BEGIN ENTRIES PROVIDED

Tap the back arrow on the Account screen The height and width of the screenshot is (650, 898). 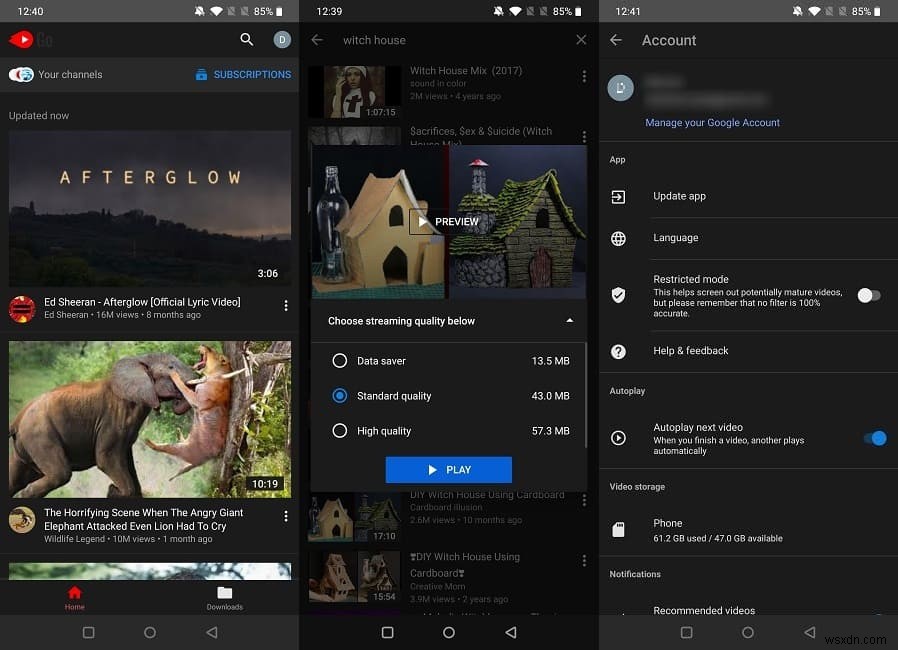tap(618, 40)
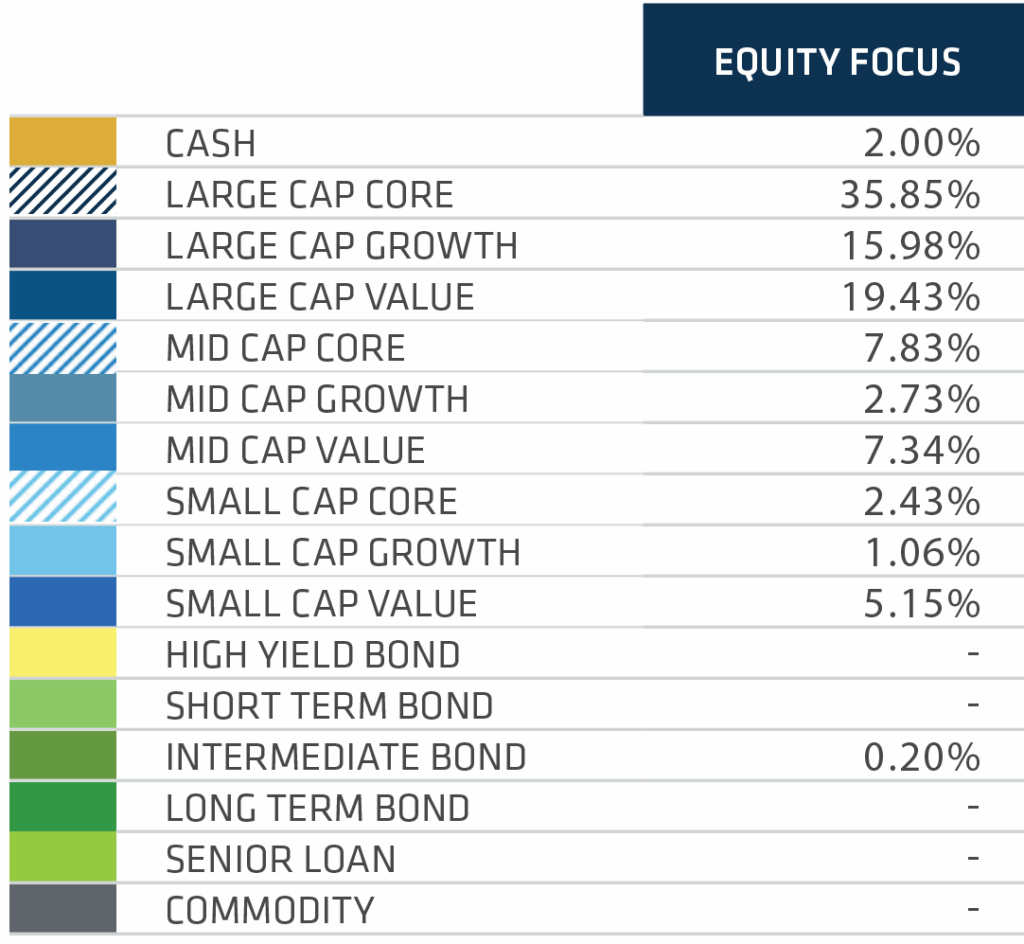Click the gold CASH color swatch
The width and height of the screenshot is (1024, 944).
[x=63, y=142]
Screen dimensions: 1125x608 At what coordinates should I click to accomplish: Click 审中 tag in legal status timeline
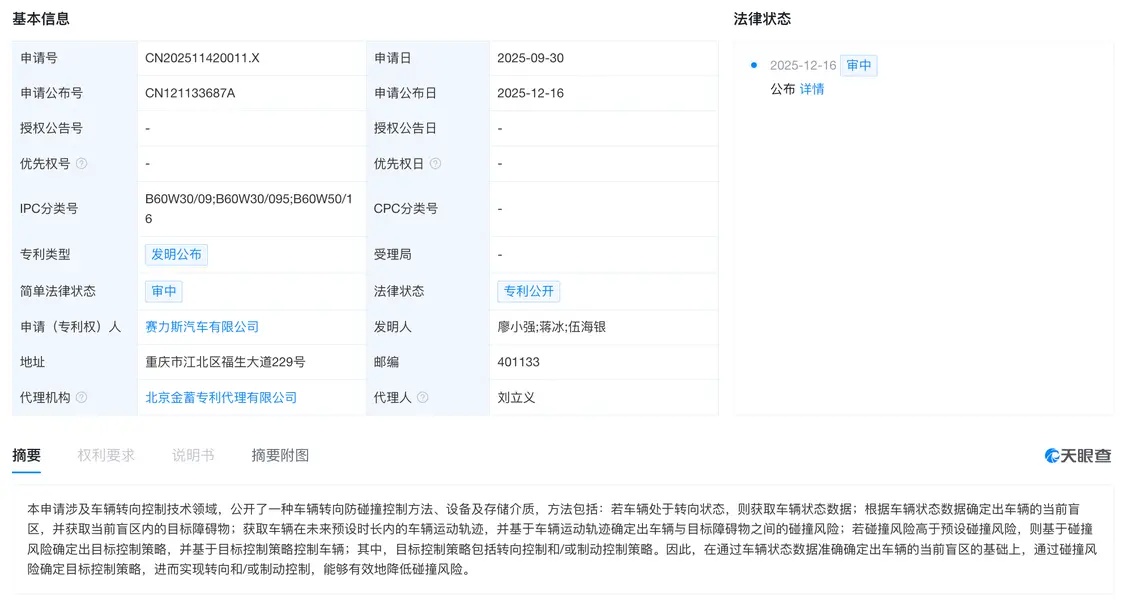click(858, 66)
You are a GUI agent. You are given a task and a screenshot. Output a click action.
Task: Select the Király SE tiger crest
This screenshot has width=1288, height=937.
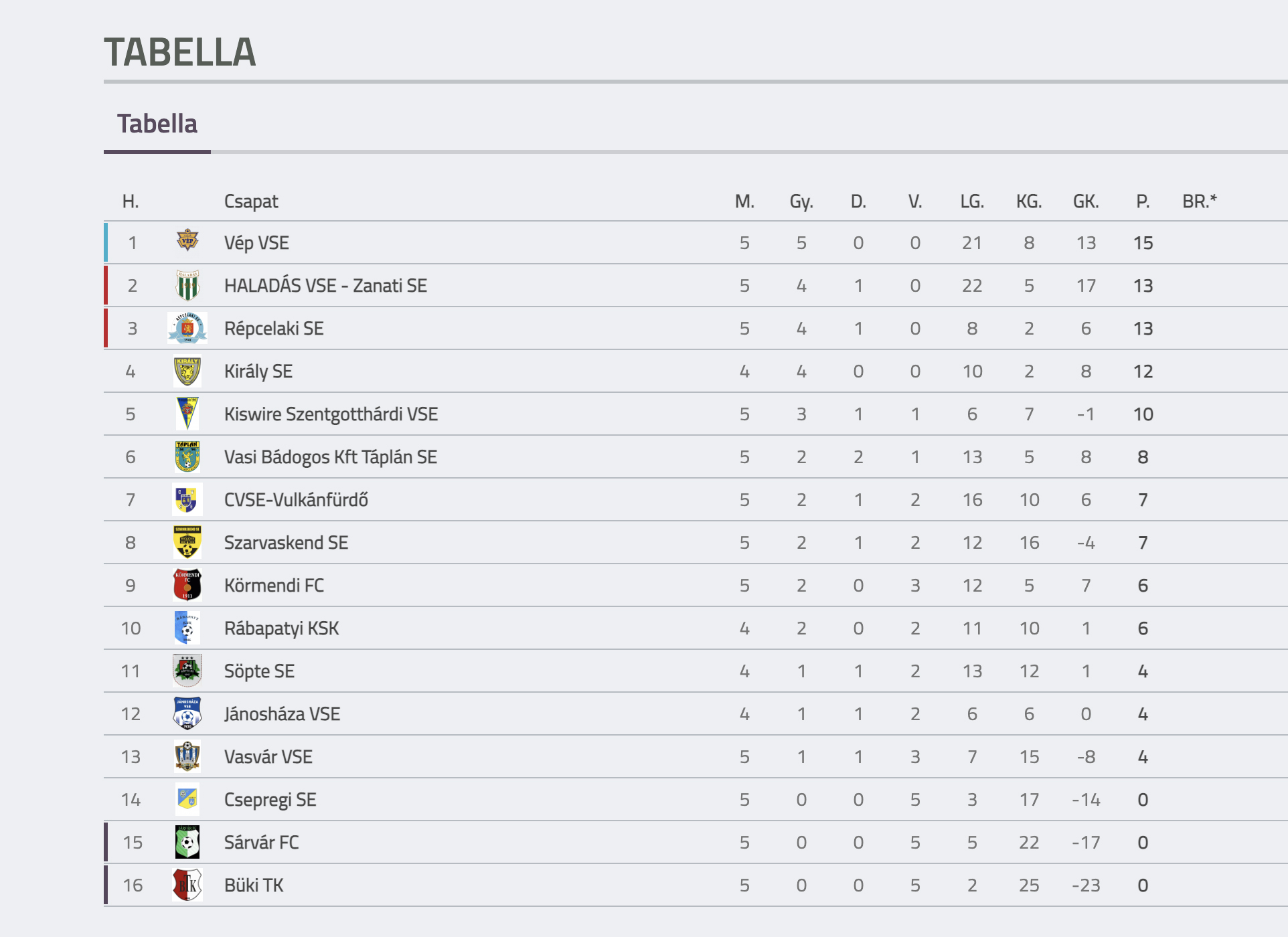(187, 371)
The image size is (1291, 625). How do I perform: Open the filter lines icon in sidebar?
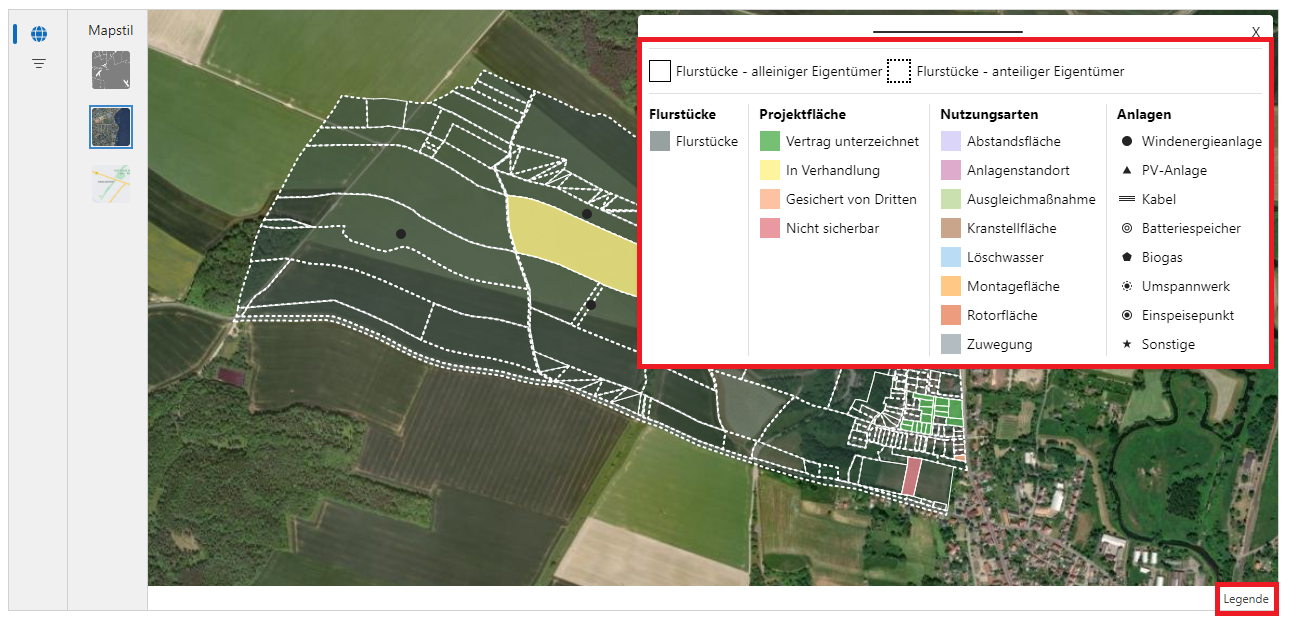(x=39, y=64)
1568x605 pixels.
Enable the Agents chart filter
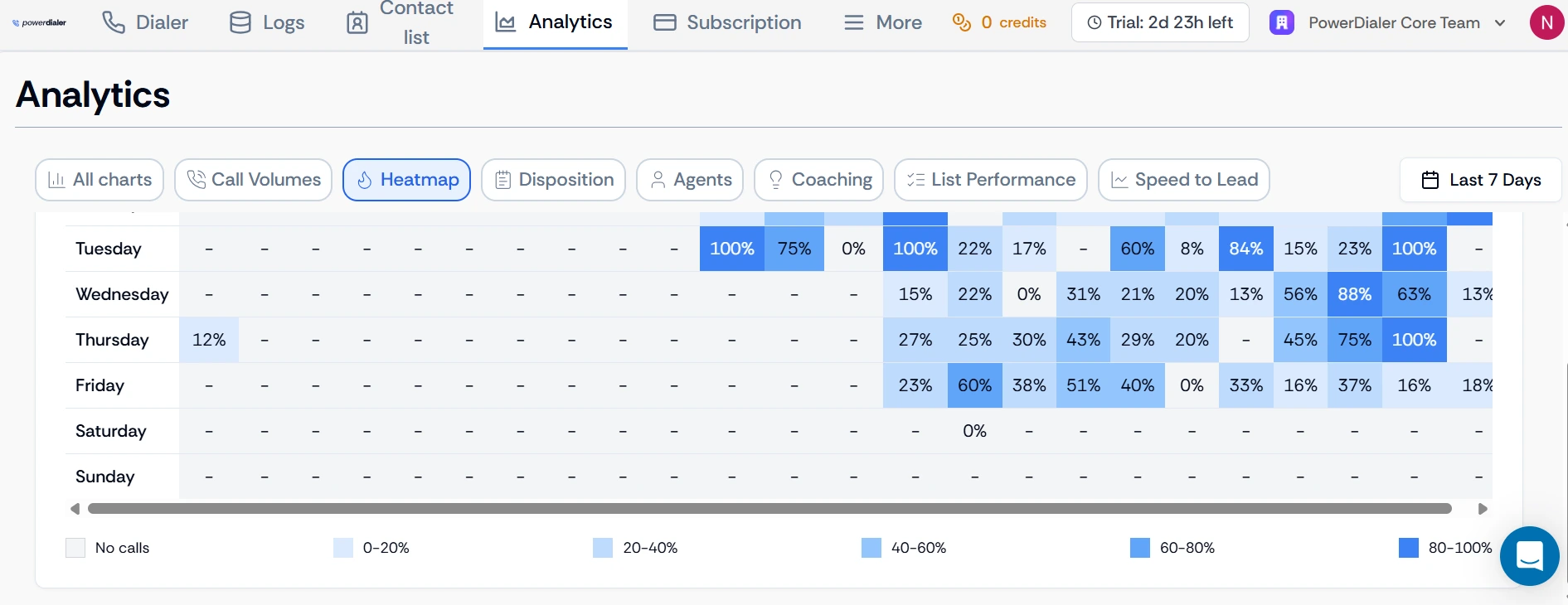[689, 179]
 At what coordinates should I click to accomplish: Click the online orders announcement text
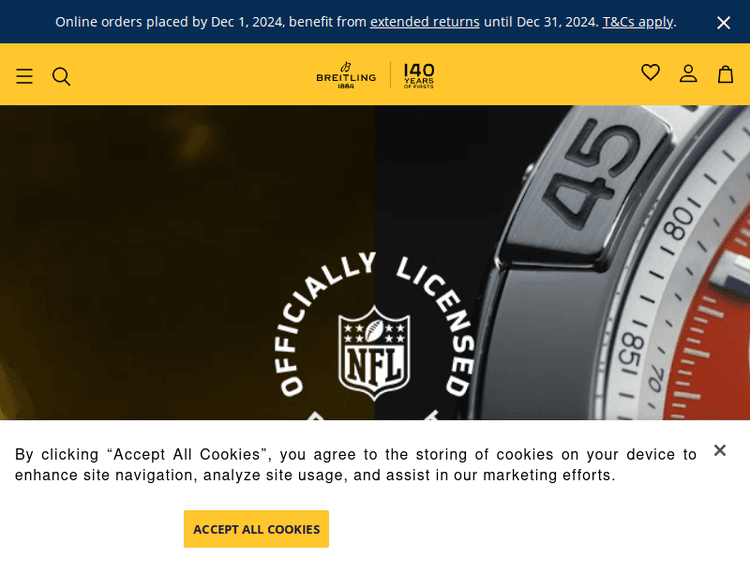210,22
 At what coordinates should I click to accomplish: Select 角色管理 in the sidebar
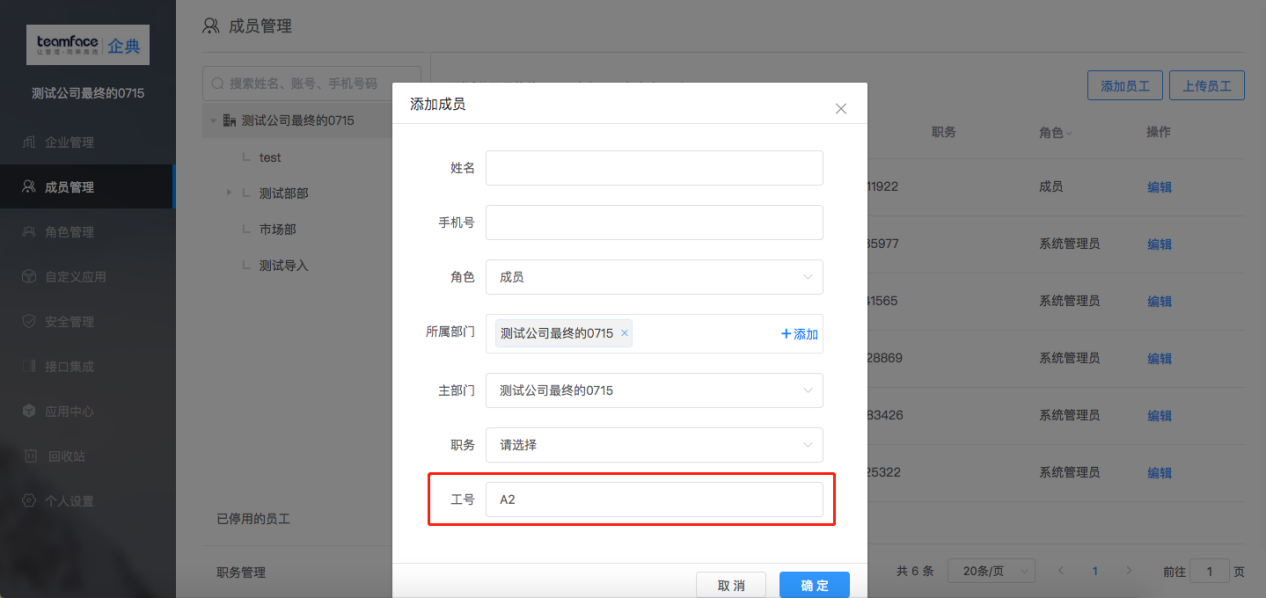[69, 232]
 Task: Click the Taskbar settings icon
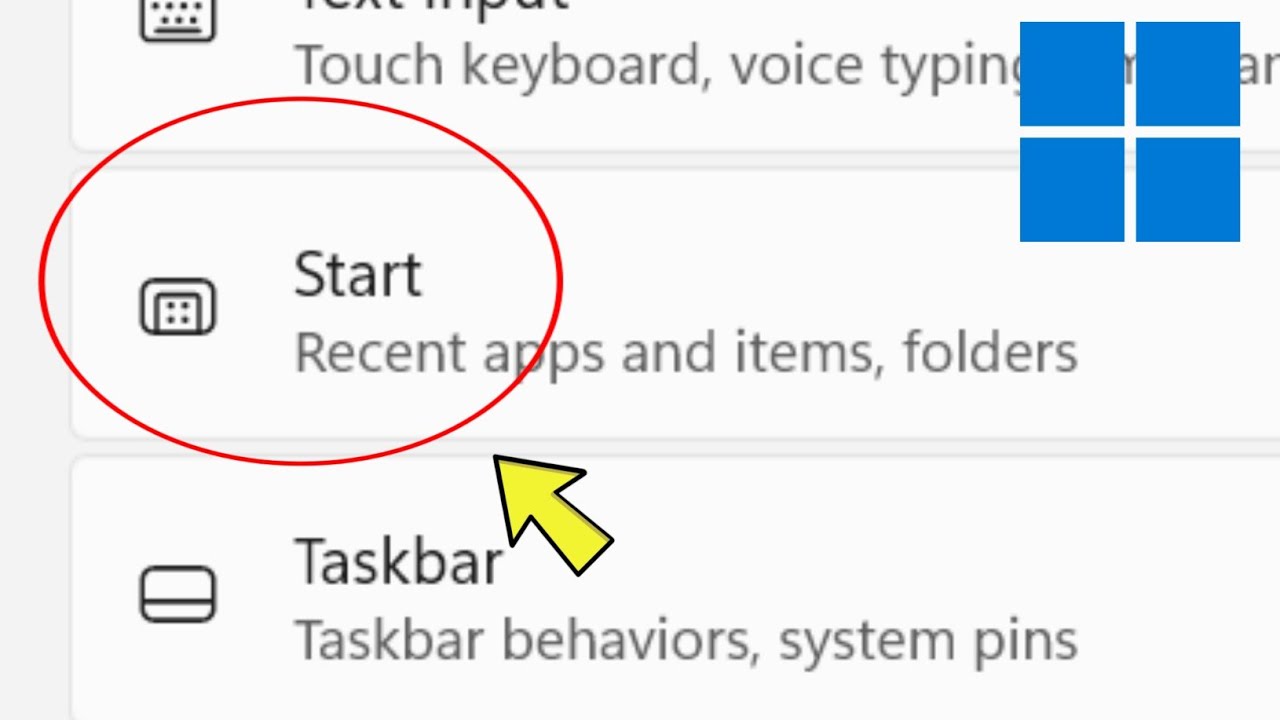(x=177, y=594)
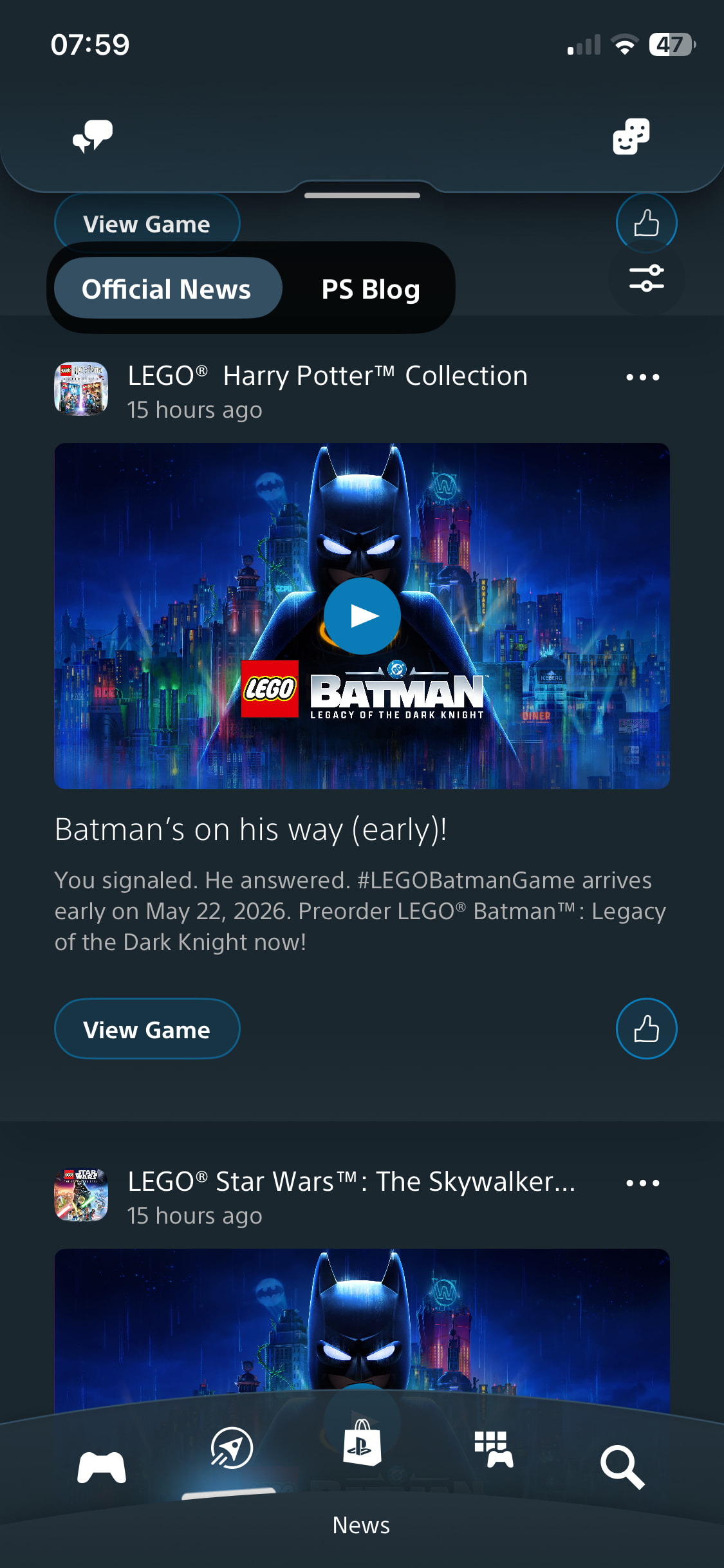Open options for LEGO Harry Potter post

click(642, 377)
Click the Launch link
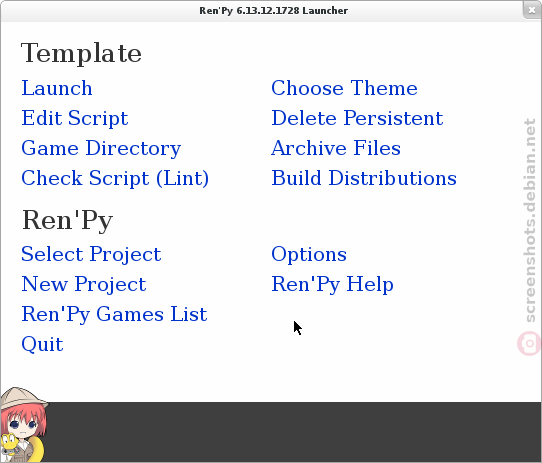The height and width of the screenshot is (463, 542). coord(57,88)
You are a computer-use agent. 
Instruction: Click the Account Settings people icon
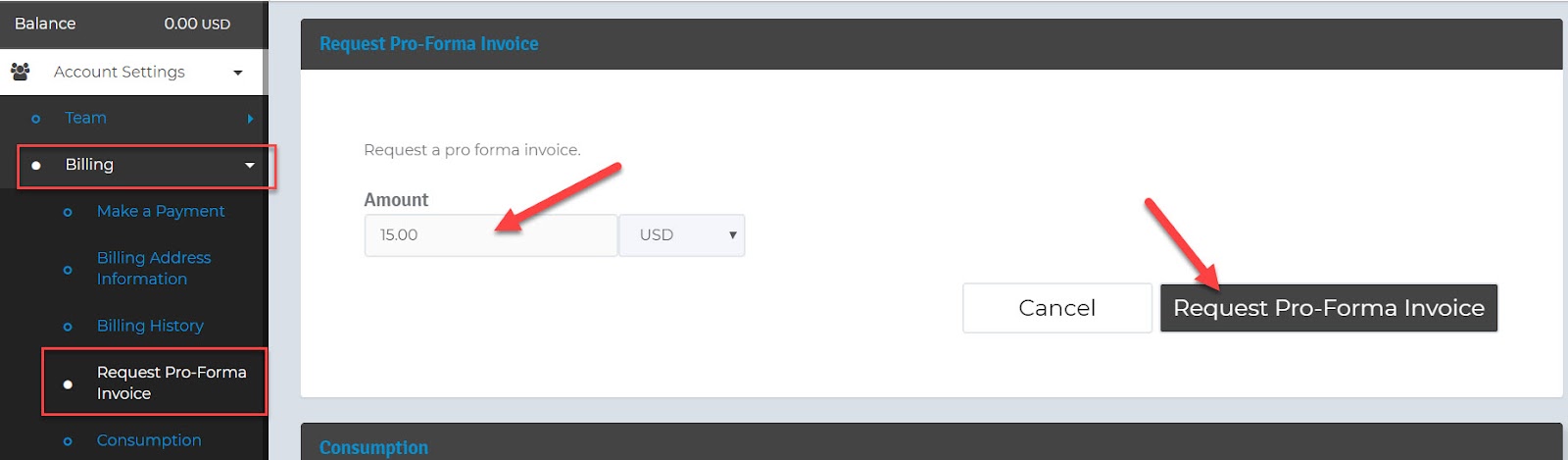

END ENTRIES PROVIDED

■ **WORK REQUEST**:
From the line containing "Screen dimensions: 1125x608" to the end of the data above, give those lines again verbatim, with both endpoints included and no images.

■ **ANSWER SPACE**:
Screen dimensions: 1125x608 At what coordinates should I click to accomplish: Click 审中 tag in legal status timeline
click(858, 66)
You are a GUI agent. You are given a task and a screenshot. Output a click action.
Task: Select the Király SE tiger crest
This screenshot has width=1288, height=937.
(187, 371)
The image size is (1291, 625). How do I perform: Open the filter lines icon in sidebar?
(x=39, y=64)
1568x605 pixels.
Enable the Agents chart filter
[689, 179]
 At what coordinates should I click to accomplish: Click the online orders announcement text
210,22
 At what coordinates should I click to accomplish: Select 角色管理 in the sidebar
[69, 232]
 Task: Click the Taskbar settings icon
(x=177, y=594)
Open options for LEGO Harry Potter post

click(642, 377)
Click the Launch link
The height and width of the screenshot is (463, 542). coord(57,88)
You are a computer-use agent. 
Instruction: Click the Account Settings people icon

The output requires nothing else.